The apology was loaded with blame shifting and bragging about previous H1 payments, neither of these lead me to be more lenient with Valve.
The hacker is still banned from submitting bugs, for god's sake. Nor has he heard from Valve.
Edit: They even disputed the CVE, manually, removing any doubt that this wasnt an oopsie caused by a system.
> We are also aware that the researcher who discovered the bugs was incorrectly turned away through our HackerOne bug bounty program, where his report was classified as out of scope. This was a mistake.
> Our HackerOne program rules were intended only to exclude reports of Steam being instructed to launch previously installed malware on a user’s machine as that local user. Instead, misinterpretation of the rules also led to the exclusion of a more serious attack that also performed local privilege escalation through Steam.
Valve seems to be pretty explicit about the fact that the issue was due to bad rules over what is and isn't in scope.
Un-banning the researcher is one HackerOne's end, isn't it?
I could perhaps forgive a misunderstanding over fringe-cases or a company that is new to the H1 platform. However, we are talking about a LPE in this case, with a company who has themselves bragged about their familiarity with the platform.
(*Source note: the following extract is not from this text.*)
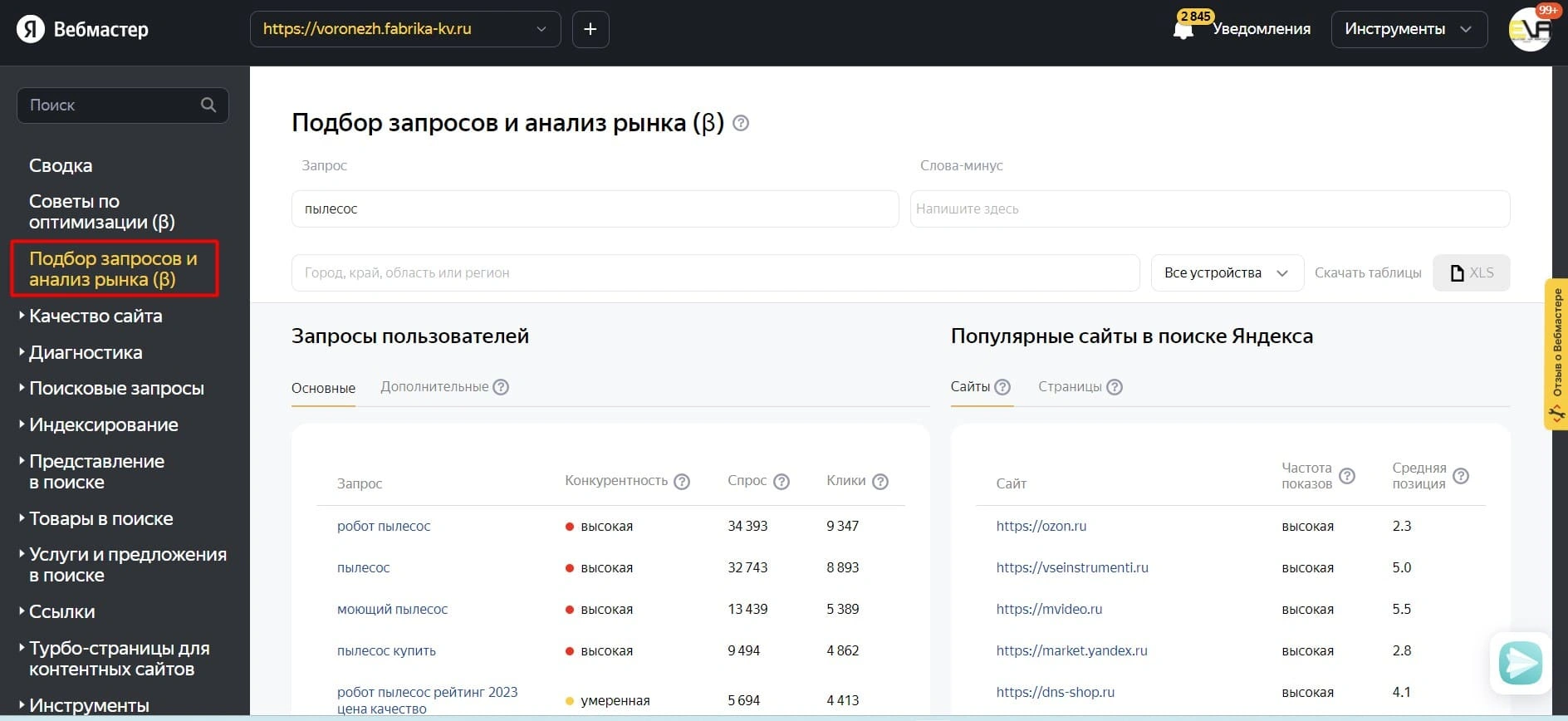The height and width of the screenshot is (721, 1568).
Task: Click the plus icon to add site
Action: tap(590, 29)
I would expect that they would spend some time checking their scope for something like LPE's and making sure it is crystal clear.
>Un-banning the researcher is one HackerOne's end, isn't it?
I was under the impression that each corporation running a bounty is in charge of allowing or disallowing users to their specific bounty, not H1. But to be fair, I'm not positive of this.
I understand you may think I'm being hard on Valve, but given how many computers the Steam Client is installed on, the age and size of the company, their familiarity with H1, their past responses to situations like this, not attempting to get in touch with the researcher they said it was a mistake to turn away (and there was a 2nd researcher turned away), and the half-hearted response - I simply can't understand making excuses for them. They should be held to a higher standard than Ma and Pa's coffee shop.
They do not appear to be acting in good faith, but rather trying to put out a fire and sweep it under the rug.
Edit:
To pile on, here is an open letter sent to Valve in 2014. This is not a new pattern for Valve.
https://steamdb.info/blog/valve-security-open-letter/
An excerpt:
"This letter is collaboratively written by various members of Steam’s developer community regarding our concerns with Valve security behaviours, in particular Valve’s inconsistency in rewarding those who report bugs (occasionally punishing people), the speed at which Valve addresses bug reports (if at all), and the problems users face attempting to report bugs to Valve"
This doesn't make sense. For the number of clients that have their software installed on their computes, Valve is a tiny company (~360 employees). I work in a 1000+ person company and we have only a fraction of the number of installed clients. We also don't know the volume of reports Valve is handling, and the ratio of spurious reports to genuine reports.
The open letter you link to talks about how Valve doesn't even have a bug bounty program at all - so I'm not sure how this is supposed to serve as evidence that Valve's bug bounty program is poorly managed. If anything, it shows that the company listened to criticism and subsequently established a bug bounty program. This is still an overall positive delta, even if their bug bounty program is less than ideal. And when they do make a mistake, they responded constructively to public criticism. I'm really at a loss as to why I'm supposed to see Valve as the villain here.